** REQUIRED ACTION **
Of the lines listed below, return exactly those that run from the line containing "Task: Open Phân tích for the Guatemala match" through the line containing "Task: Focus the product search field", both included.

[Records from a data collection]
######
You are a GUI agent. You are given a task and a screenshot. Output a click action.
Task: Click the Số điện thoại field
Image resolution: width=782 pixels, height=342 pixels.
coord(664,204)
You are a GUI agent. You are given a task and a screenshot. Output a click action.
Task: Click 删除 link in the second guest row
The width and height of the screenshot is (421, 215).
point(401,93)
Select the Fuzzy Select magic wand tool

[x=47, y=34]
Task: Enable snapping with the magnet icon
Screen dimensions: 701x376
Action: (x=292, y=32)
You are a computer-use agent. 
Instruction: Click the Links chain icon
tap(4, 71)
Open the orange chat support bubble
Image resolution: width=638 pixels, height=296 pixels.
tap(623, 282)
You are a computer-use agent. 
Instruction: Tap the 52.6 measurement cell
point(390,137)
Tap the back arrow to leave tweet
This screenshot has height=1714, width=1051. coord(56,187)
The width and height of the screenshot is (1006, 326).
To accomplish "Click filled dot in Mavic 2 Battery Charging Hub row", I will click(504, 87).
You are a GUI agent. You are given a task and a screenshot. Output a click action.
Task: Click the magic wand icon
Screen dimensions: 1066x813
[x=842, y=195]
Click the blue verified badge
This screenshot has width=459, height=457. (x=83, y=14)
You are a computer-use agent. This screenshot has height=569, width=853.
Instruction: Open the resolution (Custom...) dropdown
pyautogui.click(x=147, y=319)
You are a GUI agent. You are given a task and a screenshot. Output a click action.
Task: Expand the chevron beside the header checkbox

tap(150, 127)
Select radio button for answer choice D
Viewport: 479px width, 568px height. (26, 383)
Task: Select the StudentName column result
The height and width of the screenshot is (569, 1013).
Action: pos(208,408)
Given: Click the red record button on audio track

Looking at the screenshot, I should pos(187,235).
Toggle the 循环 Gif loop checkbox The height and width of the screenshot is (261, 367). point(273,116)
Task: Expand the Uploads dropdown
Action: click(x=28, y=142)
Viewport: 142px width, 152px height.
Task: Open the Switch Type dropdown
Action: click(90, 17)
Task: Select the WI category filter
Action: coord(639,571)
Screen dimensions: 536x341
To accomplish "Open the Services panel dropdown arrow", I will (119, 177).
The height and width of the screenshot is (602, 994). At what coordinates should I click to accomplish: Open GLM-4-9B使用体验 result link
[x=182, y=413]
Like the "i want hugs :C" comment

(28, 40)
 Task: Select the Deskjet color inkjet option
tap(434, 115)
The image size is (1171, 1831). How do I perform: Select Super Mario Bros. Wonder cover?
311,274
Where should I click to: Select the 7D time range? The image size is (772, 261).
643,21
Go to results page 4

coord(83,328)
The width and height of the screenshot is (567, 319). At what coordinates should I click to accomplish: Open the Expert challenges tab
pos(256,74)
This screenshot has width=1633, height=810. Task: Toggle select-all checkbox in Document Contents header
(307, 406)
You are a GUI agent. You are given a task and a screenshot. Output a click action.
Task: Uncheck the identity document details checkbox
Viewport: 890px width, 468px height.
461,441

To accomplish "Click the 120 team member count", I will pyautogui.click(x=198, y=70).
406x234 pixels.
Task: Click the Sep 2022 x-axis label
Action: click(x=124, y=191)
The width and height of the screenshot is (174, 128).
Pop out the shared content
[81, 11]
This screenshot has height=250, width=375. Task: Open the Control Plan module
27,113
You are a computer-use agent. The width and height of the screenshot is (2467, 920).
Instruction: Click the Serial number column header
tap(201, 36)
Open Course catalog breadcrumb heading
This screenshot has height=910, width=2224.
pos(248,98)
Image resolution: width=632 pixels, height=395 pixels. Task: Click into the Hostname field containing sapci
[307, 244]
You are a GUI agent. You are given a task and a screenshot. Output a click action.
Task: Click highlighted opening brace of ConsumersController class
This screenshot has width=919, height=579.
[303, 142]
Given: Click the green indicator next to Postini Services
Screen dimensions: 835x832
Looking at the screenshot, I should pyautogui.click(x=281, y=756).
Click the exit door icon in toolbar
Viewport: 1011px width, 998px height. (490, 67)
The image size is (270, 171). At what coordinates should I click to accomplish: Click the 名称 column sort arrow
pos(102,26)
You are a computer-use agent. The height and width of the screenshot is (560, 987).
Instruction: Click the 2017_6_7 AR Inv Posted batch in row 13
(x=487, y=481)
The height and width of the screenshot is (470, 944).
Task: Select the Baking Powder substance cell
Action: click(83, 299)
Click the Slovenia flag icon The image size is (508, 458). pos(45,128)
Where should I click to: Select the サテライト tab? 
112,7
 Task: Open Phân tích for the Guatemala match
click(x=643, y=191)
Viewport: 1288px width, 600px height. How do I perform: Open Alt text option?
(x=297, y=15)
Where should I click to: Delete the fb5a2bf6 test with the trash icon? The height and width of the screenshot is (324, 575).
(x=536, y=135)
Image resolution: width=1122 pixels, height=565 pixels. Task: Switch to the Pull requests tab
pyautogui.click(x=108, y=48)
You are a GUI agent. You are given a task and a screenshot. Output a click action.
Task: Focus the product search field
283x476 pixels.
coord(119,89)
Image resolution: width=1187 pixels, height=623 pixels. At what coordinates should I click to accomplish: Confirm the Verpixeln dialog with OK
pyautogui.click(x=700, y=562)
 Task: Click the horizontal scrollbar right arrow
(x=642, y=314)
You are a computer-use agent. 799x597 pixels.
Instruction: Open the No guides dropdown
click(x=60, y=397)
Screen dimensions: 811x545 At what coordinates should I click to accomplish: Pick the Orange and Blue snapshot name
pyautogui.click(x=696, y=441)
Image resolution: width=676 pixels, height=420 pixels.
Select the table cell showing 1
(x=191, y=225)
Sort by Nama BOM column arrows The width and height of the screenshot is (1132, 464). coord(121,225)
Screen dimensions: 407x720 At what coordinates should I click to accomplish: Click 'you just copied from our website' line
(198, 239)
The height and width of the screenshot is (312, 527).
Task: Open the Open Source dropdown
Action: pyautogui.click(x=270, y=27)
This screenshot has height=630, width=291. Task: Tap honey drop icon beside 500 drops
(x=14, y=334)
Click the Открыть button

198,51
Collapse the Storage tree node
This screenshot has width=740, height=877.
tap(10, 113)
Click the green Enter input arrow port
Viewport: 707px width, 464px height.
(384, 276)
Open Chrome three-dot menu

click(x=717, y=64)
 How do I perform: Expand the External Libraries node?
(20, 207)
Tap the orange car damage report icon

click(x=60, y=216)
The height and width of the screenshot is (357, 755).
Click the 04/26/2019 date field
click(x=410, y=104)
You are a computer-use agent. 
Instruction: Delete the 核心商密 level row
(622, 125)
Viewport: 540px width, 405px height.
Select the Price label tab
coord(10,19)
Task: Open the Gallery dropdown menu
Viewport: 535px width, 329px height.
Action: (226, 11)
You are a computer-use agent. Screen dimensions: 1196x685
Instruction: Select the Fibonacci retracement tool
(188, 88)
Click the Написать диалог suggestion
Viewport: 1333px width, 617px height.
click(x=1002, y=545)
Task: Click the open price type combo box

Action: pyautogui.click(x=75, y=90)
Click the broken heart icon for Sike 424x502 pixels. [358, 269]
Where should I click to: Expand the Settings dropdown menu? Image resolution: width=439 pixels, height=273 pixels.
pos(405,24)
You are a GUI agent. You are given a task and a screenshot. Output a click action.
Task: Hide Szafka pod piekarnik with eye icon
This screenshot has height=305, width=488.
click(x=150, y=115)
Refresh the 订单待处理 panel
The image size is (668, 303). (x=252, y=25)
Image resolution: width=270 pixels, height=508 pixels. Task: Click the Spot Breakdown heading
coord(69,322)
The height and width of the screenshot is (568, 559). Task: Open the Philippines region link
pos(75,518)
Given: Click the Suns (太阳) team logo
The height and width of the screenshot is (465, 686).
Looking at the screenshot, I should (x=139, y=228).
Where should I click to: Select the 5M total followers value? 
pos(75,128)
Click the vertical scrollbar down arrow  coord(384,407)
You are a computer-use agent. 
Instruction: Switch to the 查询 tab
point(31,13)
######
** EXPECTED ANSWER **
 Task: Open Phân tích for the Guatemala match
click(x=643, y=191)
Viewport: 1288px width, 600px height. How do I perform: Open Alt text option?
(x=297, y=15)
Where should I click to: Delete the fb5a2bf6 test with the trash icon? The height and width of the screenshot is (324, 575).
(x=536, y=135)
Image resolution: width=1122 pixels, height=565 pixels. Task: Switch to the Pull requests tab
pyautogui.click(x=108, y=48)
You are a GUI agent. You are given a task and a screenshot. Output a click action.
Task: Focus the product search field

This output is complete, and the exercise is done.